Craig Nishizaki, Head of Business at the user experience experts, UpTop, conducted an insights session at the latest GDS CX Innovation summit where he proposed this pursuit was a “fool’s errand”.
“It’s based on research,” he said. “According to Gartner and CEB, customer delight only happens 16% of the time, and increases operating costs by 10-20%.”
This begs the question, have CX leaders been chasing rainbows based on a bad case of groupthink?
The main problem for organizations who set ‘delight’ as a CX metric, Nishizaki observes, is the fact that “people have different definitions of what delight means.” Therefore, setting achievable metrics around ‘no way’ responses is almost impossible, especially at scale.
What’s more, after surveying 97,000 customers, Gartner observes a very weak link between delight and loyalty. And CEB found even when delight is achieved, there are ‘marginal impacts’ on customer attrition, despite high costs and effort from customer service teams.
From these findings, Gartner’s Group Vice President Nick Toman compares the loyalty pay- off (or lack thereof) to one’s thought process after enjoying a steak at a nice restaurant; it may have been wonderful, but you would “be sure to try a new steak restaurant when it opens”.
What Drives Customer Loyalty, if Not Delight?
- Playing defense
(i.e. Avoiding negative experiences, rather than striving for positive ones)
Gartner observes a much stronger link between dislike and disloyalty. While delight does little to stop customers from hopping between brands, frustration often results in immediate action.
What’s more, the ‘delight model,’ that claims delighted customers transform into brand advocates, is more traceable in the context of unhappy customers, racing to spread the news of their discontent:
“The data from our study showed that 45% of the people who had something positive to say about a company told fewer than three other people… However, 48% of people who had a negative experience told more than 10 people.”
Therefore, if your customer’s knee-jerk reaction is to penalize bad service, rather than show loyalty to brands who go above-and-beyond, the focus must be directed to what actively drives loyalty.
So, what does?
- Reducing Effort and Friction
Instead of asking “How can we delight?”, Craig Nishizaki’s insights session summoned the GDS summit attendees to ask: “How can we make it easier to do business with us?” Rather than aiming to dazzle the customer, he advised prioritising strategies that curate the ultimate low-effort experience.
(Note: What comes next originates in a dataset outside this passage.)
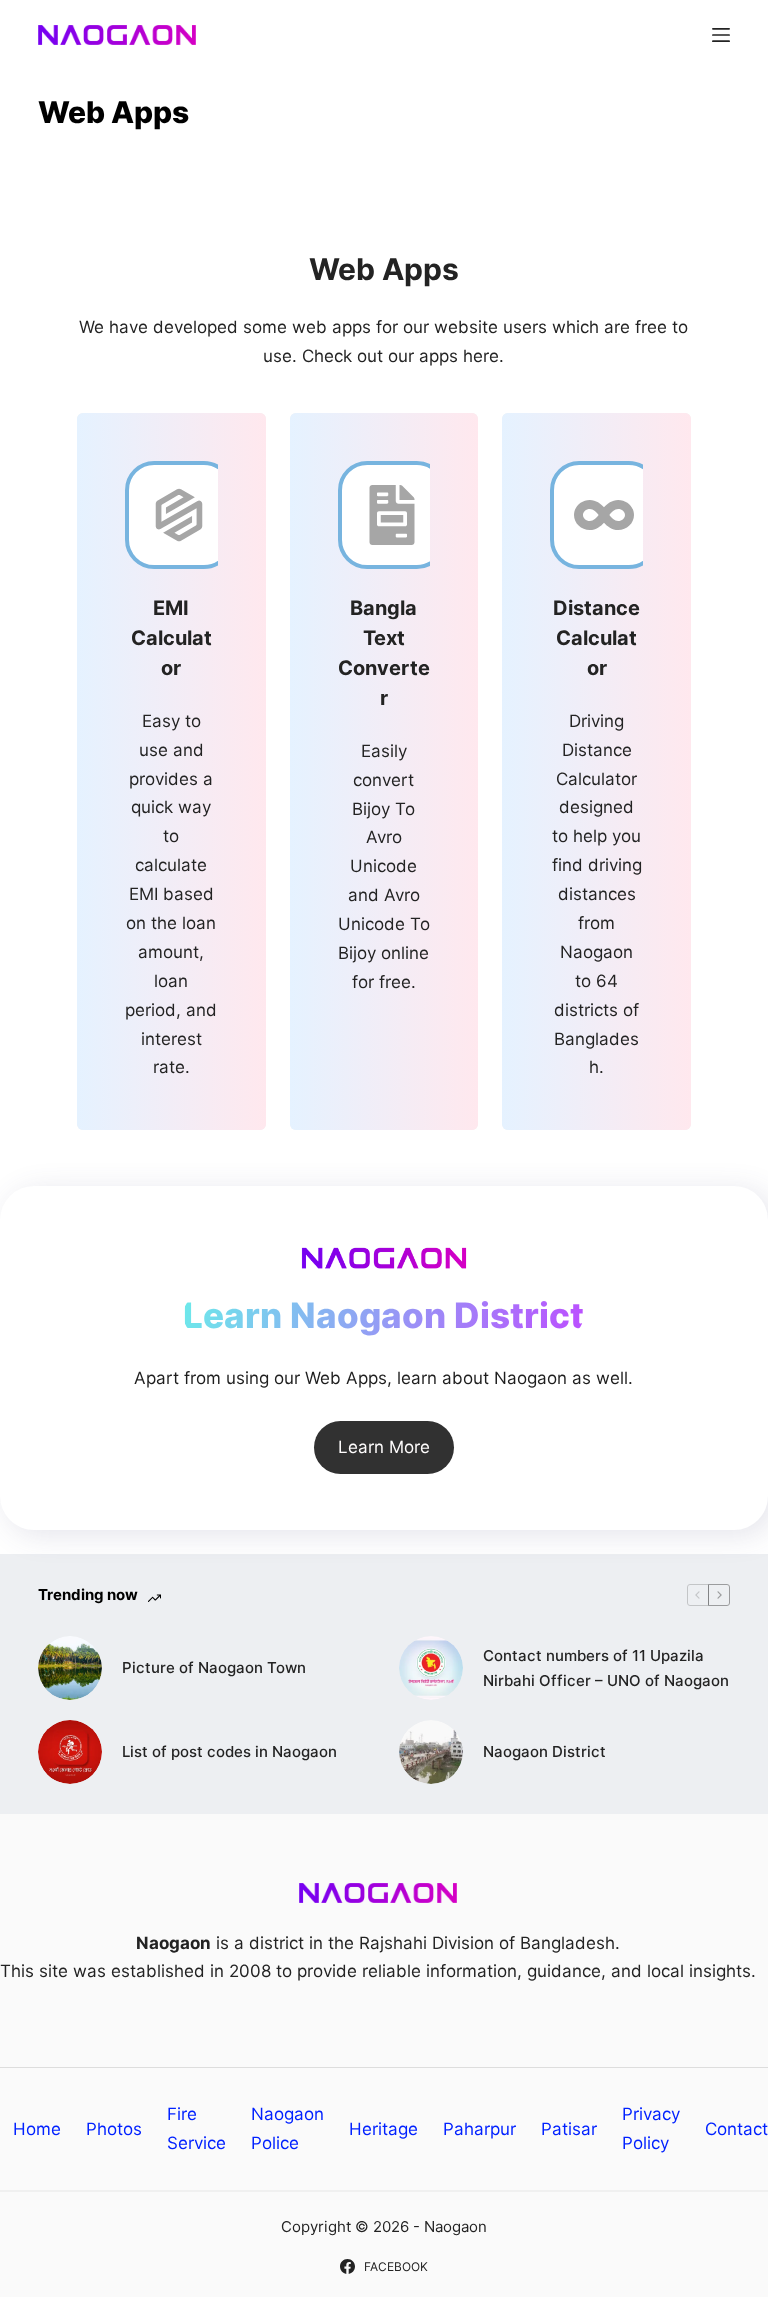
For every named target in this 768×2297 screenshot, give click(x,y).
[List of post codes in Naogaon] (70, 1752)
What Does Low-Effort Look Like?
When faced with an issue, the ultimate low-effort experience involves contacting a company once, and seeing the issue totally resolved without the need for repeated attempts or follow-ups.
Personalization is critical, where the customer does not feel like a number or a stranger. What’s more, the customer will not be made to feel as though their issue is confusing, their fault, or impossible to solve. And in instances where the customer needs to encounter multiple touchpoints, they will not need to repeat their story.
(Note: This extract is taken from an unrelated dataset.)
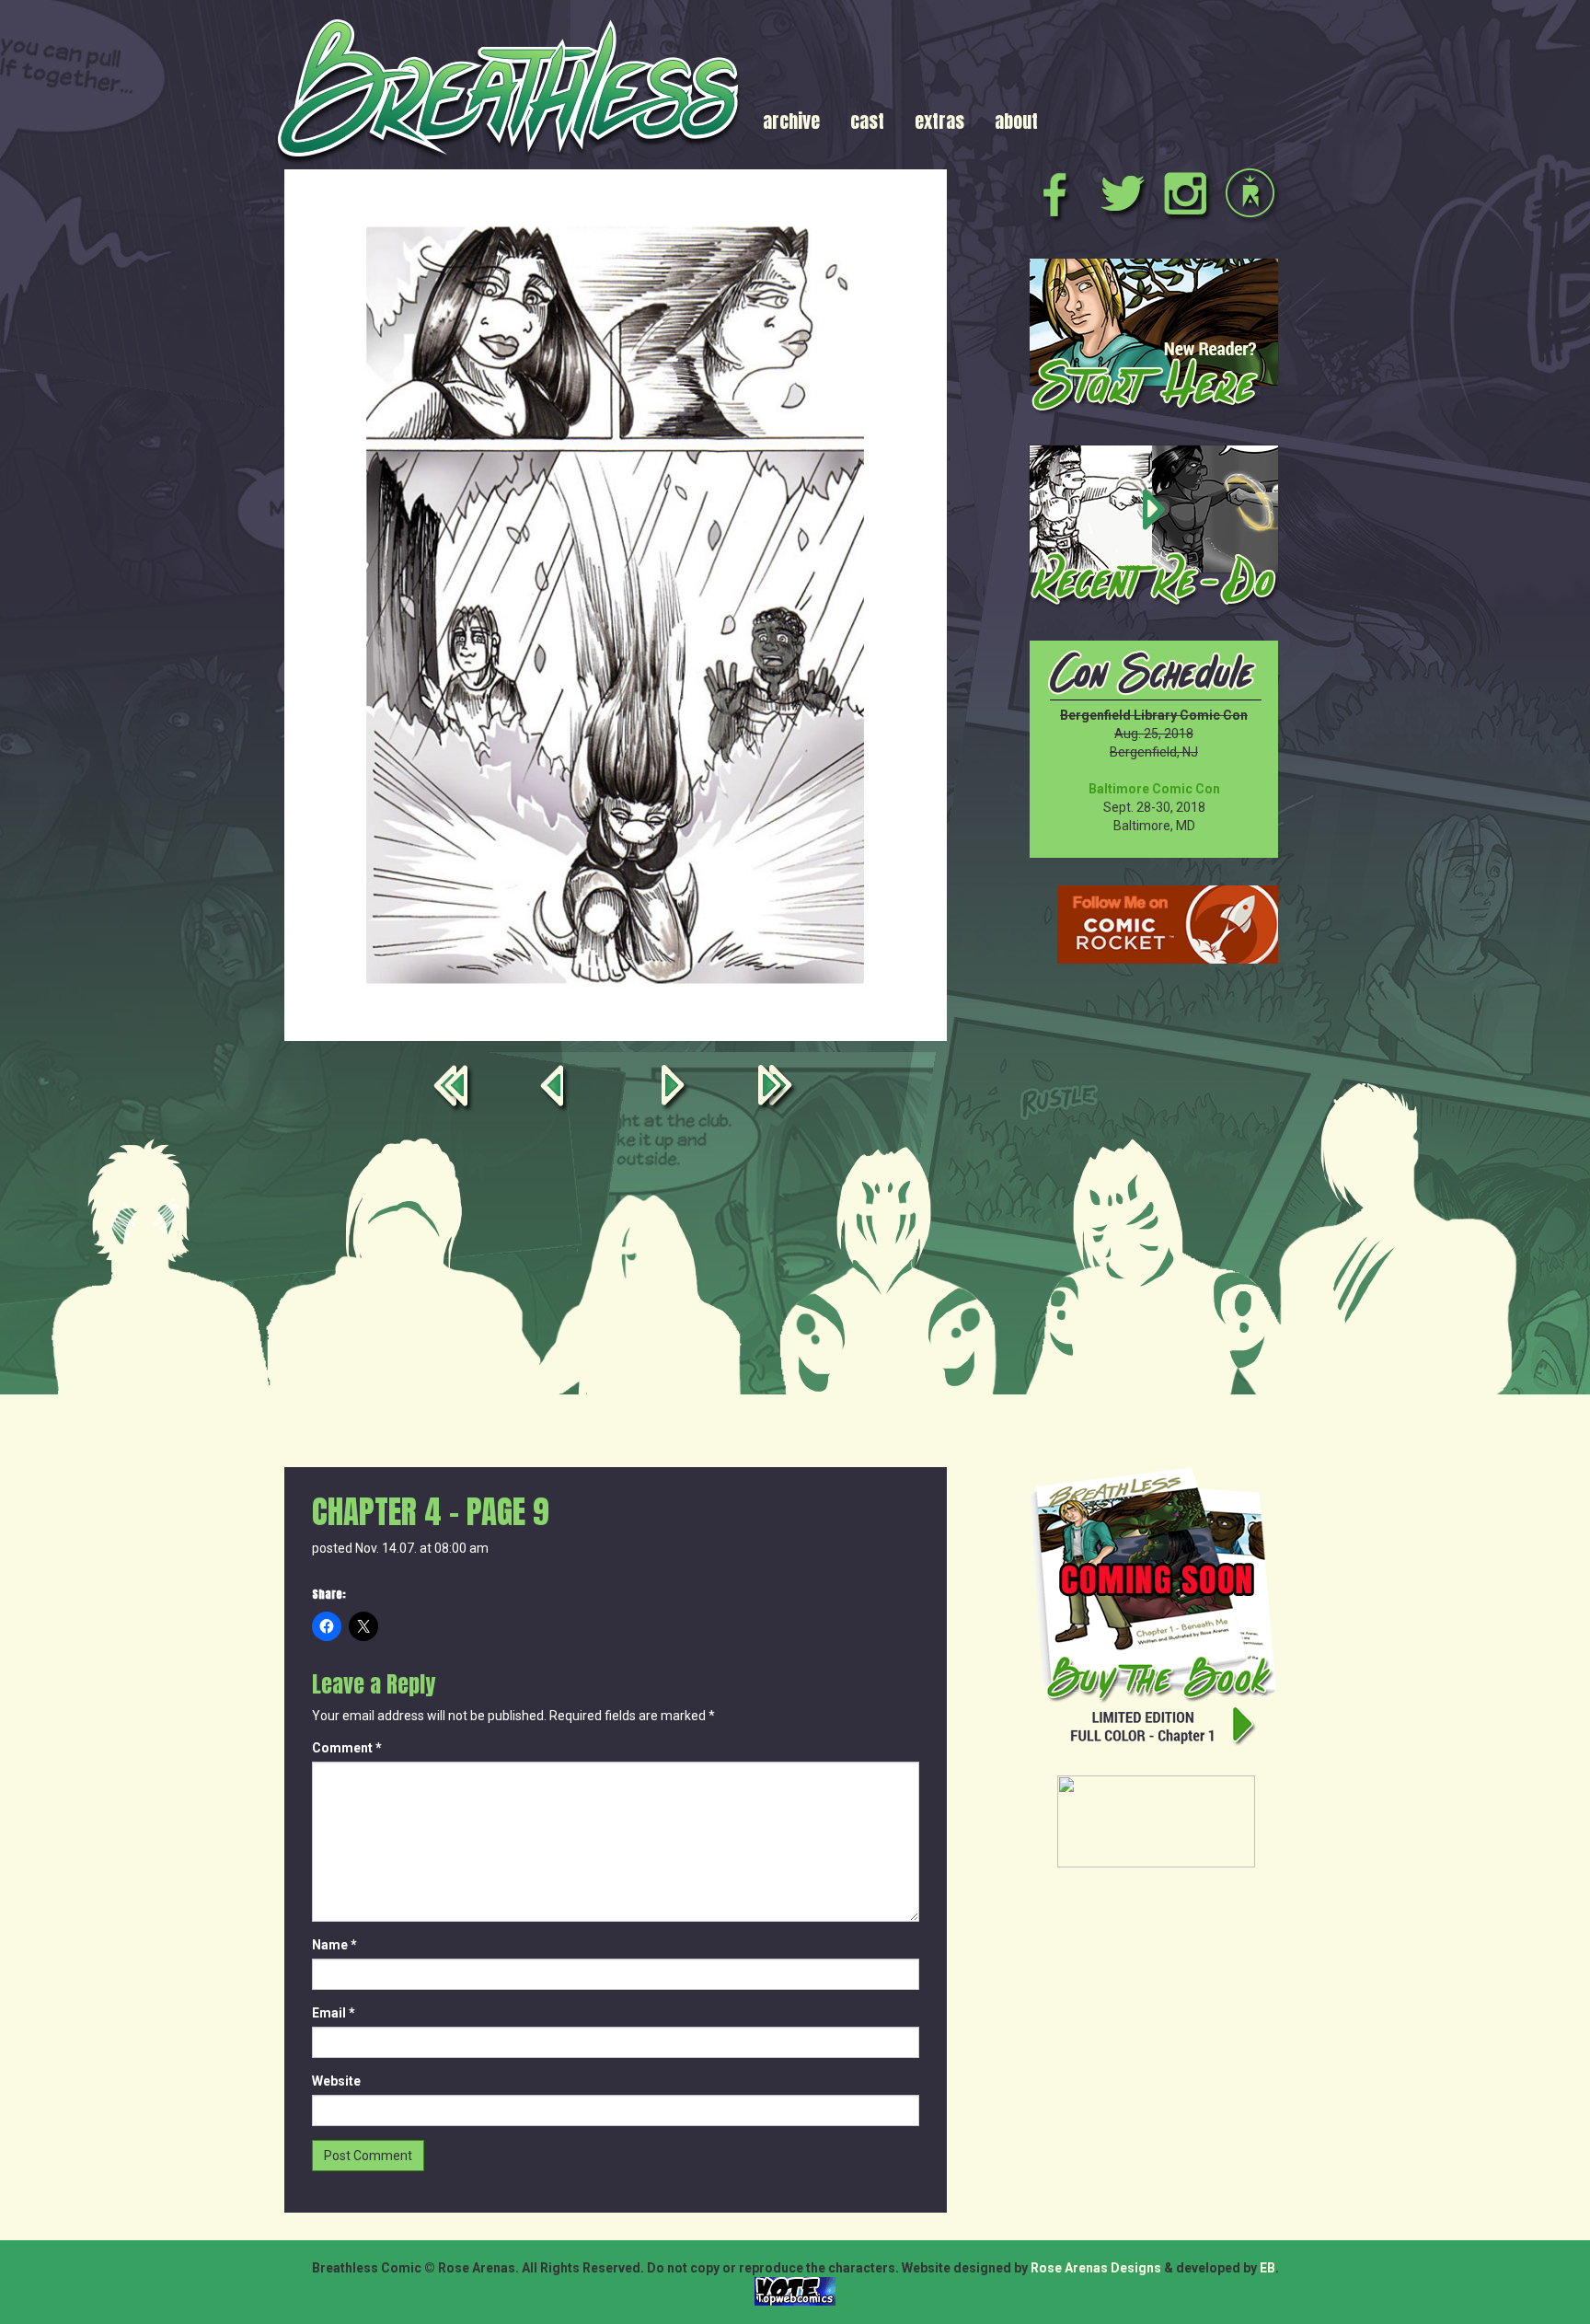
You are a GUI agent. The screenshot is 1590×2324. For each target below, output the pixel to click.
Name (334, 1944)
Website (336, 2081)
But CEB’s research unearthed a gap between low-effort utopia, and customers’ current day-to-day experiences. When faced with an issue, 62% of customers said they had to recontact the organization and 56% had to re-explain their problem.
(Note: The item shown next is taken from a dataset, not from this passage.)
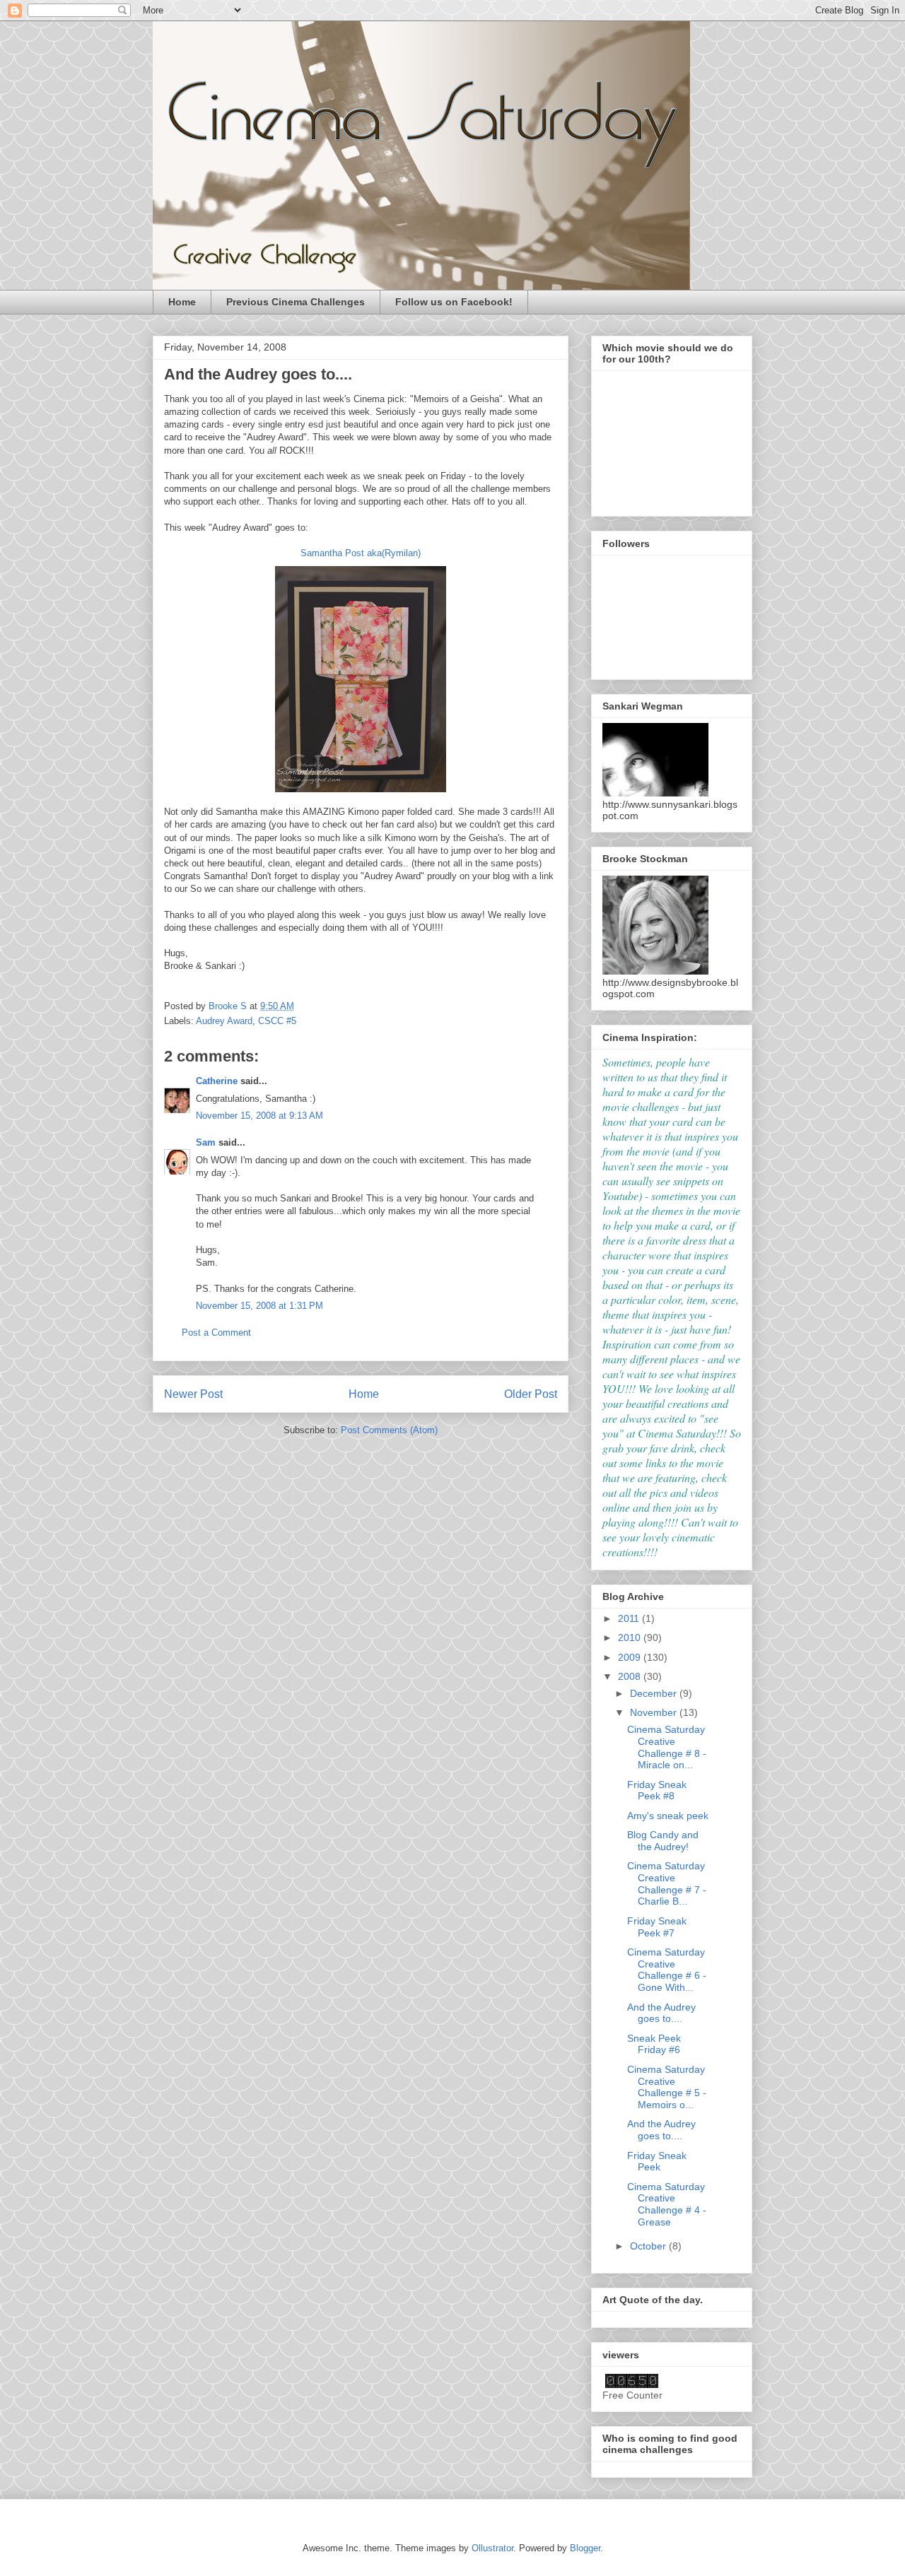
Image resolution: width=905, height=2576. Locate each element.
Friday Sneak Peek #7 (657, 1927)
How do we eliminate effort?
According to Nishizaki, customer journey mapping and personas are the critical elements for success. But to keep pace with a ruthlessly changeable landscape, they must remain in constant review:
“Often times, the customer journey maps and personas are “static” artefacts, and really, they need to be living, breathing entities. Now that we’re living in this new stage of normal – with supply chain issues, remote work, and shifts in online purchasing, our journey maps need to be revisited and iterated upon.”
Lighting company, Osram Sylvania proved to be a powerful case study, whereby the organization took action based on the data from their call-centre customer interactions. They discovered a pattern in negative responses was generated from words such as ‘can’t,’ ‘won’t,’ and ‘don’t’. Actioning changes in the language from “We don’t have that item in stock,” to “We’ll have stock availability for that item in two weeks,” decreased their Customer Effort Score from 2.8 to 2.2.
Notwithstanding the innate desire amongst CX pioneers to differentiate their brands based on excellence, this critical research highlights a key priority: to create easy and quick interactions, rather than overly delightful ones.
And while creating delight might sparkle on a marketing campaign, reducing effort is where the real gold lies.